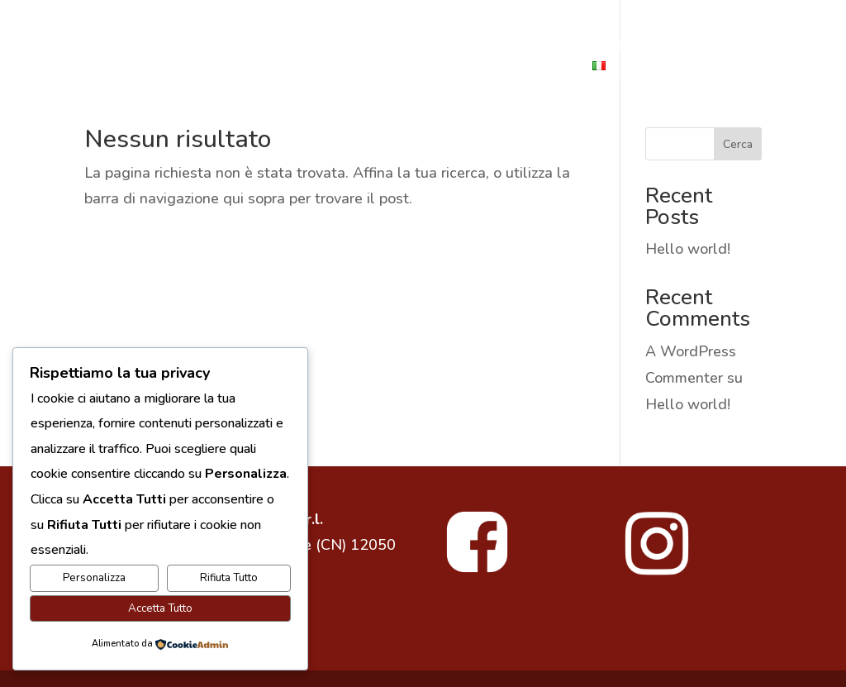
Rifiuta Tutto (229, 577)
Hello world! (687, 249)
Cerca (738, 144)
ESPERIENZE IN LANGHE (303, 67)
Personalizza (94, 577)
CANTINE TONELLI (136, 48)
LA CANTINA (356, 48)
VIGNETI (432, 67)
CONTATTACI (526, 67)
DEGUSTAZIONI (699, 48)
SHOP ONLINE (579, 48)
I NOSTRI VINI (466, 48)
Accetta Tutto (160, 608)
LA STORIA (255, 48)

## Instructions to follow
Please write out this listing again with "Tutto" changed to "All" and nothing else altered, leaving out the pictures.

## Task result
Rifiuta All (229, 577)
Hello world! (687, 249)
Cerca (738, 144)
ESPERIENZE IN LANGHE (303, 67)
Personalizza (94, 577)
CANTINE TONELLI (136, 48)
LA CANTINA (356, 48)
VIGNETI (432, 67)
CONTATTACI (526, 67)
DEGUSTAZIONI (699, 48)
SHOP ONLINE (579, 48)
I NOSTRI VINI (466, 48)
Accetta All (160, 608)
LA STORIA (255, 48)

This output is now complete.